Anda di halaman 1dari 8

Guru bertanggung jawab untuk membantu siswa mencapai tujuan pengajaran ditunjuk untuk

kelas mereka. Tujuan penilaian adalah untuk menentukan apakah siswa telah mencapai tujuan
ini. Tujuan harus diutamakan. Itu tidak pantas untuk buat tes terlebih dahulu dan kemudian pilih
tujuan instruksional yang cocok dengan tes.

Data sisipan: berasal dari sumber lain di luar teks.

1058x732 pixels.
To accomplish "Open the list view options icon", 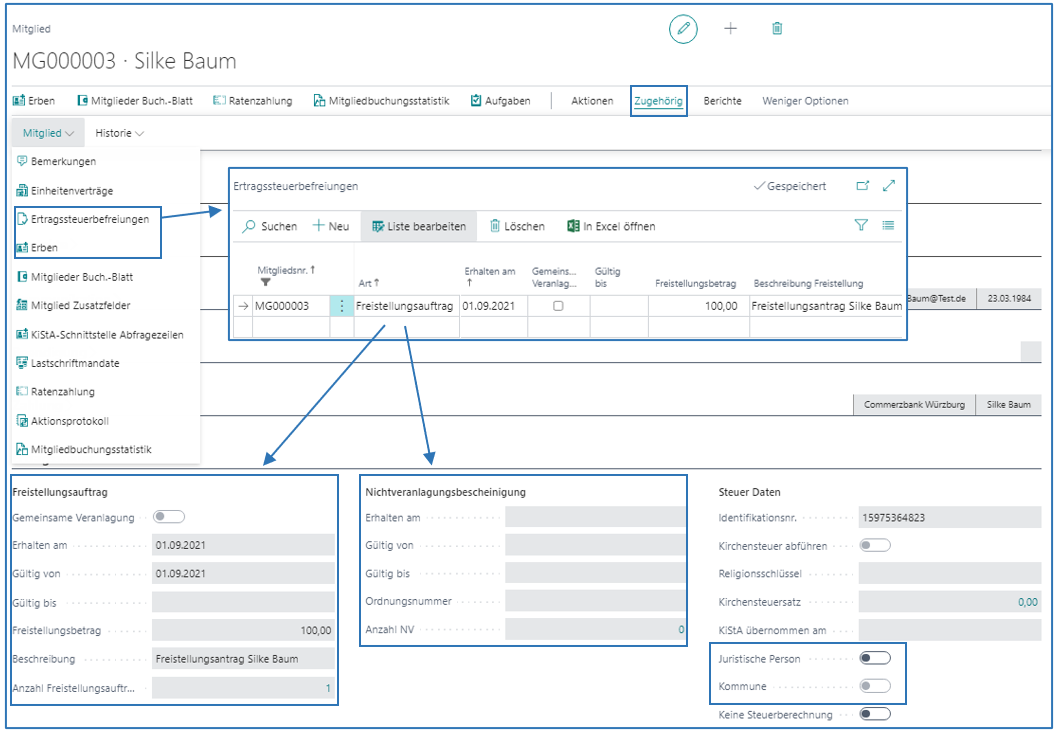I will click(888, 226).
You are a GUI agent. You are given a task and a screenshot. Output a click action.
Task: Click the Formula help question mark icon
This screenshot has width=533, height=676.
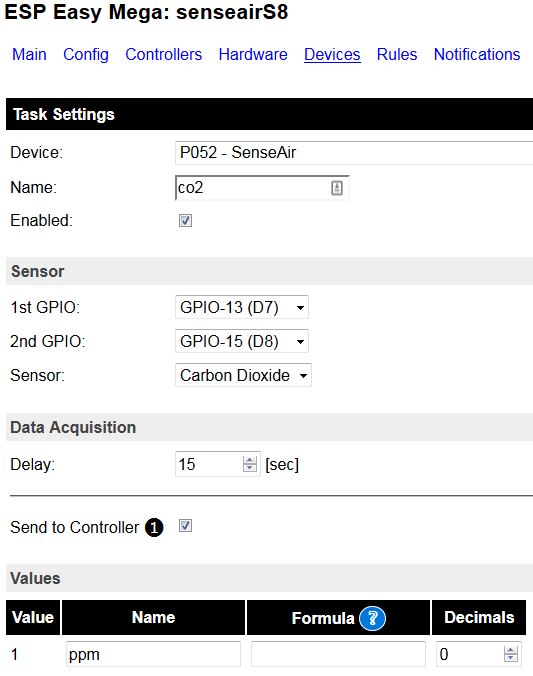pyautogui.click(x=372, y=619)
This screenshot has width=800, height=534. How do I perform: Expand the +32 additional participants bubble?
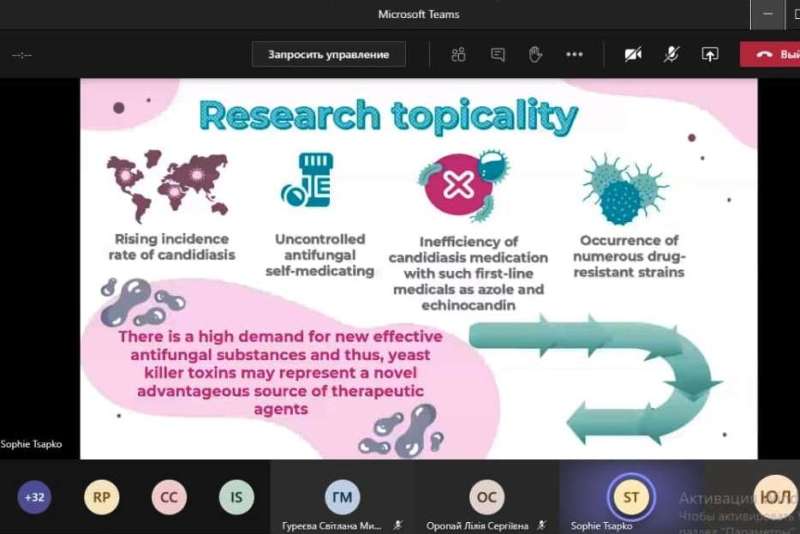(x=34, y=497)
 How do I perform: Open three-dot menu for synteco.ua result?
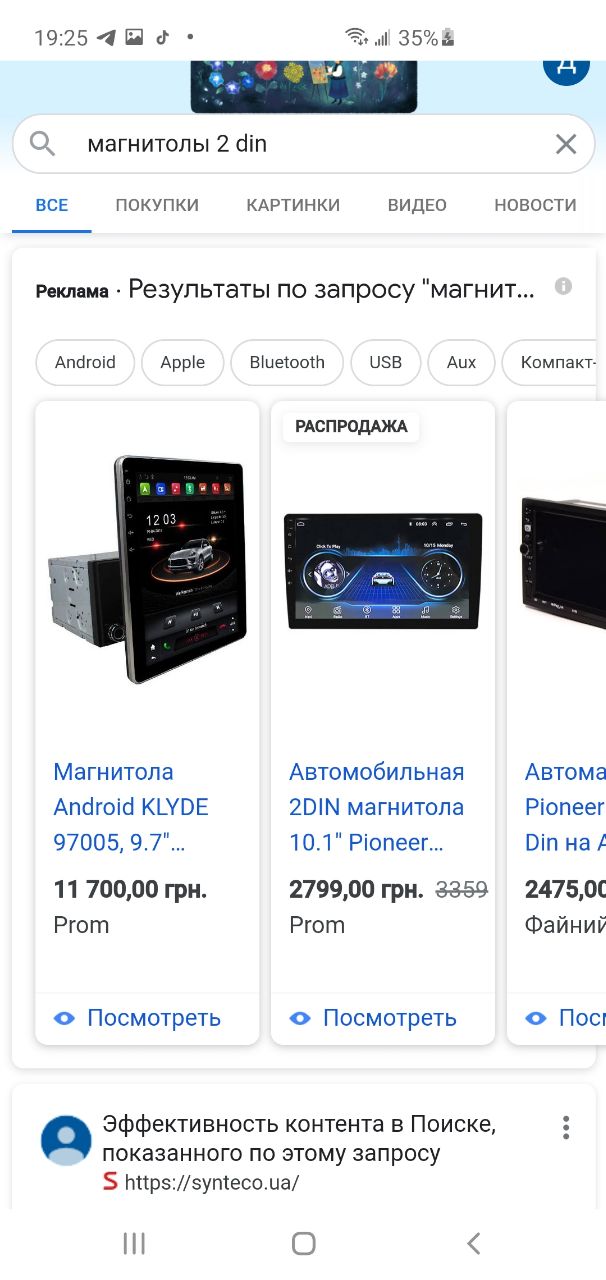pyautogui.click(x=566, y=1128)
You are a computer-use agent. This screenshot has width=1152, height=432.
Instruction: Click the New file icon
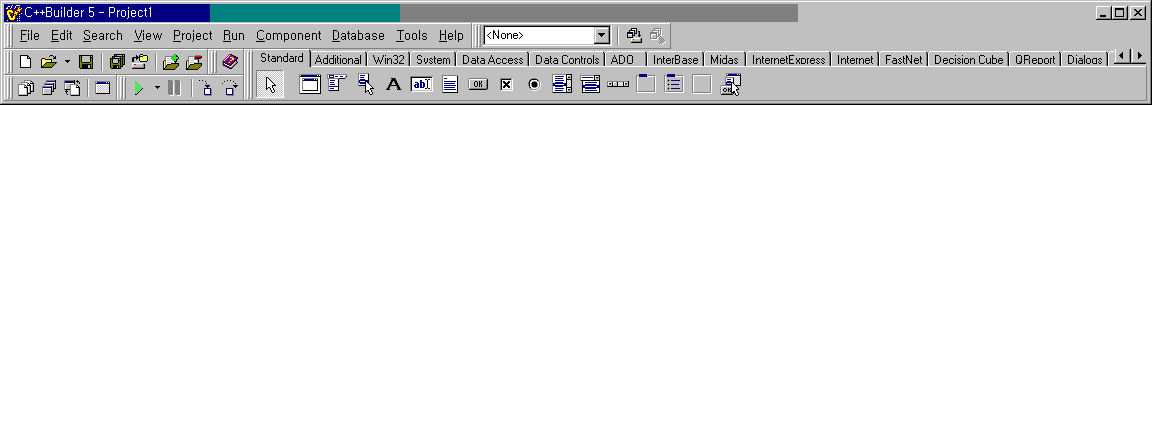[x=25, y=62]
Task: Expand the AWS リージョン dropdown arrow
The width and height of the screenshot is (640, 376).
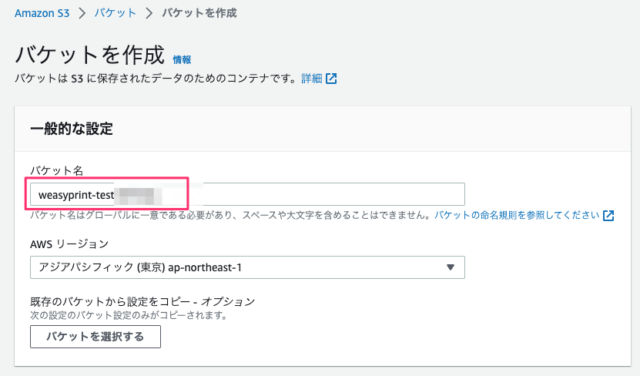Action: [450, 267]

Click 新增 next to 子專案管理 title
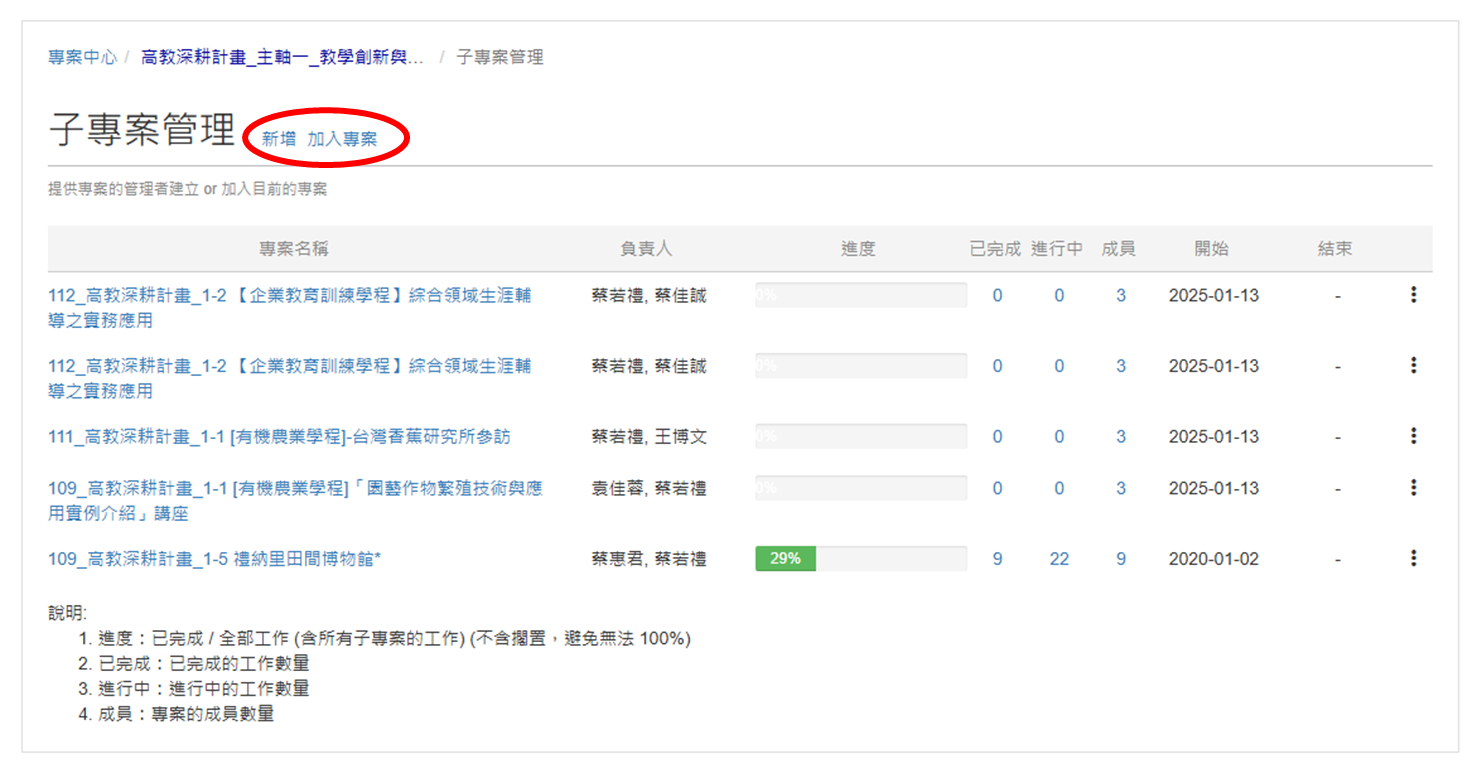[278, 139]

Tujuan pengajaran dapat diamanatkan di sekolah negeri, distrik, atau individu tingkat. Mereka
mungkin formal, tujuan tertulis, yang ditunjuk oleh negara atau ditulis di tingkat distrik sekolah.
Atau, mereka dapat ditulis oleh guru, berdasarkan pengalaman, atau saran dan / atau harapan
dari sesama guru. Instruksional tujuan ada bahkan jika mereka hanya dalam pikiran guru dan
dapat disimpulkan apa yang diajarkan dan / atau apa yang dinilai. Apakah mereka ditulis secara
resmi atau tidak, itu benar lebih baik bagi guru untuk memikirkan tujuan mereka sebelum
mereka mulai mengajar atau melakukan penilaian

Evaluasi Formatif dan Summatif

Penilaian selalu digunakan untuk membuat keputusan. Jika tidak ada keputusan yang dibuat,
tidak penilaian harus dilakukan. Keputusan dapat berupa formatif atau sumatif. Contoh
keputusan sumatif adalah penilaian yang digunakan untuk menetapkan nilai, nilai penentuan
apakah seorang siswa akan dipromosikan atau dipertahankan, atau apakah seorang siswa harus
diterima atau ditolak oleh program pendidikan. Evaluasi formatif dapat dilakukan fokus individu
atau kelompok. Untuk individu, penekanannya biasanya pada akuisisi informasi diagnostik yang
akan digunakan untuk remediasi atau akselerasi akademik. Evaluasi formatif dapat fokus pada
seluruh kelas atau sebagian dari itu. Semacam ini evaluasi dapat mencakup keputusan tentang
tingkat konten yang disajikan atau apakah ada kebutuhan untuk mengulangi apa yang sudah
diajarkan.

Komitmen waktu

Pembangunan instrumen penilaian yang efektif dan valid membutuhkan perencanaan yang luas
dan persiapan. Ketika guru tidak mau mencurahkan waktu yang cukup untuk proses konstruksi
tes, tes yang tidak terencana seringkali hasilnya. Guru biasanya terbebani dengan tanggung
jawab dan mereka mungkin merasa bahwa mereka tidak punya cukup waktu untuk
merencanakan dan membuat alat penilaian yang valid, sambil terus mencapai segalanya
diharapkan dari mereka. Sayangnya, tidak ada cara untuk membuat tes yang bagus secara
terbatas jumlah waktu. Ada jalan pintas, tetapi mereka harus didekati dengan hati-hati. Tes yang
ada dapat didaur ulang, atau item tes yang disediakan oleh penerbit bahan pengajaran yang
disiapkan secara komersial dapat digunakan. Perawatan khusus perlu dilakukan diambil dengan
sumber item terakhir karena kualitasnya mungkin tidak cocok dengan bahan ajar.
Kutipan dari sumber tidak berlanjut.